It wasn’t that long ago that Saint Anselm was ‘just another Division II school.’ In 2016, the Hawks had a sub-.500 record. A year later, they finished two games above that .500 mark. But in the two years since, head coach Jill Gagnon has guided the program to previously-unseen heights.
The 2018 season saw the Hawks post forty-four wins and reach the World Series championship series, before ultimately losing back-to-back games to finish the season as national runners-up. In 2019, looking to build off of that strong surge, the team again reached the 40-win mark, but some stumbles in the Super Regional stood in the way of back-to-back World Series berths. Despite the earlier-than-expected exit from the most recent NCAA tournament, Gagnon took a lot of positives from her team’s performance during the spring.
“My biggest takeaways as the coach [from 2019]would be a couple of things… we know we have a great pitching staff, probably the best overall staff in the entire region,” Gagnon said. “We honestly have three #1 pitchers on our staff. So that’s a big thing. We were fortunate to only graduate one player from last year, so we are pretty much returning the entire team. We also picked up two key transfers that we are really excited about… now, if you look at our record from last year, we lost eleven games, including the two in the Super Regional, and six of those were either decided by one run or in extra innings.
“So with that being said, we know we have good pitching; good defense; and we are returning the core of the team. Our focus this year is really that, if we can hit a little bit better, really get some players with good RBI numbers, we’re going to be in a really good spot to hopefully continue to be one of the best teams in the East region.”
With such a swift ascent to the upper tier of Division II, the Hawks had to get used to a new mentality during the 2019 campaign: That of being the hunted, instead of the hunters.
“Last year, we wound up being ranked as high as #1 at one point,” Gagnon noted. “Once we really got things rolling, it took us the first fifteen or twenty games to figure out our new identity. But then going forward, we were nearly unstoppable; we really got on a roll, only dropped a couple of conference games, and rolled through the regional. But in the Super Regional, we ran into LIU-Post.”
The Hawks would drop the best-of-three Super Regional series to LIU-Post, ending the season with an extra-innings 2-1 loss that Gagnon called “heartbreaking.” However, her team’s depth and experience are two things that she sees as bright spots in looking ahead to the 2020 campaign.
“I think our biggest asset is that we did only lose one player,” Gagnon said. “We have this group of five seniors, they have the experience in those tough games, they have the experience of playing at the highest level… last year, showing that we were able to continue our success and not be a ‘one-hit wonder’ was a big confidence builder for us and huge for our program. Our goal is to finish the job and get back to the top. We know that over forty-five or fifty games, it’s really tough to get there. We just want to get back to the NCAA tournament, and once you get there, anything can happen.”
The Hawks’ pitching staff – led by all-American innings-eater Morgan Perry – posted a 1.54 ERA as a unit in 2019, with 351 strikeouts to their credit. Perry – the elder statesman in a group that also includes junior Courtney Fisher and sophomore McKenna Smith – should be a bright spot once-again for the Hawks on the pitching rubber.

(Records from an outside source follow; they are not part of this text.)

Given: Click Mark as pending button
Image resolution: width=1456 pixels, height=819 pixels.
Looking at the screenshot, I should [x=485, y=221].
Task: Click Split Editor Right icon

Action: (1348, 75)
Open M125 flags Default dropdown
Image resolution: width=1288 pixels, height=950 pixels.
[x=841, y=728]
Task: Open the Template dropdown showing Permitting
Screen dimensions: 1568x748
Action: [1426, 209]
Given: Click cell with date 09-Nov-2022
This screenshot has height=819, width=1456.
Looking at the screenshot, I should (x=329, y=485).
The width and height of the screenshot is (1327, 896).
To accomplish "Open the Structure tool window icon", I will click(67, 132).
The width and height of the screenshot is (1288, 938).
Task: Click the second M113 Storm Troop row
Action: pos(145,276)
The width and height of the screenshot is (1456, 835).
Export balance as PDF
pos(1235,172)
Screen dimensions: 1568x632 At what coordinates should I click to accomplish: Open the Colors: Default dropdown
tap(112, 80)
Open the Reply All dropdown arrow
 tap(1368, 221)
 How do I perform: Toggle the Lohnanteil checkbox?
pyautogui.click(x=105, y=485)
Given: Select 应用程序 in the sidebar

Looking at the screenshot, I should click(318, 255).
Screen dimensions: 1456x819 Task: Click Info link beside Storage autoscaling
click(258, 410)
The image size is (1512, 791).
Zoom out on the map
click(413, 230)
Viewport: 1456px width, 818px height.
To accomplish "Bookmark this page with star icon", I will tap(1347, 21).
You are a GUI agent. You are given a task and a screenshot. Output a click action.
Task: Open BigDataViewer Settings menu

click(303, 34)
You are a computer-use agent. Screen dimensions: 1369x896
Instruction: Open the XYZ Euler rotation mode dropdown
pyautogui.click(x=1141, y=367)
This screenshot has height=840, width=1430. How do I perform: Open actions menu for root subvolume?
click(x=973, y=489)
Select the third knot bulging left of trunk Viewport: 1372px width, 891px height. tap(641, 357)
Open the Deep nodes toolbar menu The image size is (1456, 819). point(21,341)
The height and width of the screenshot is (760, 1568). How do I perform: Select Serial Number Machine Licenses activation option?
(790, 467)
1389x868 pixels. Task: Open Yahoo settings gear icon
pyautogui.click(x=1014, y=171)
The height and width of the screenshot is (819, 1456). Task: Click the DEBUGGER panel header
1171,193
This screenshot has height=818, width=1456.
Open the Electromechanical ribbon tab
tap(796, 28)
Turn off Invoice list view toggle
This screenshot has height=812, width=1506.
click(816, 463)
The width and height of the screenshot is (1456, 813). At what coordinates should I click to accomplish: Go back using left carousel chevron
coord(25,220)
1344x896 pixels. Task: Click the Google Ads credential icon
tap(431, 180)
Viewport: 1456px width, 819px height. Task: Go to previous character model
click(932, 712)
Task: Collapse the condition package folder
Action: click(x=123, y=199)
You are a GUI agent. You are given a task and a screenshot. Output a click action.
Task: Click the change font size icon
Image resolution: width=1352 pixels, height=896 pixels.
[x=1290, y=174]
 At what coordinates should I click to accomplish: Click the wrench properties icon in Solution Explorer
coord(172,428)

While Gagnon’s team seemed to go from 0 to 100 in the blink of an eye over the past couple of seasons, it was a rise that she always knew her team was capable of: “Where it probably took a turn for us was in 2017; I think we started out 2-8… then we just hit this point where we could see the tide was turning for us. We wound up finishing that season over .500 and each year we’ve just gotten better and better. A couple of years ago, in 2018, it was the first full team of players that I had recruited. It’s a group of players that have really thrived, and I really see them as an extension of me and our coaching staff.
“Not many players can say that they’ve played for a national championship, but these kids can,” Gagnon added. “They’ve played on the biggest stages and been successful. It’s a confidence that we carry, but we still stay humble. We’re ready to prove that we’re not just a fluke. These players want to make sure they leave the program set up for success for years to come.”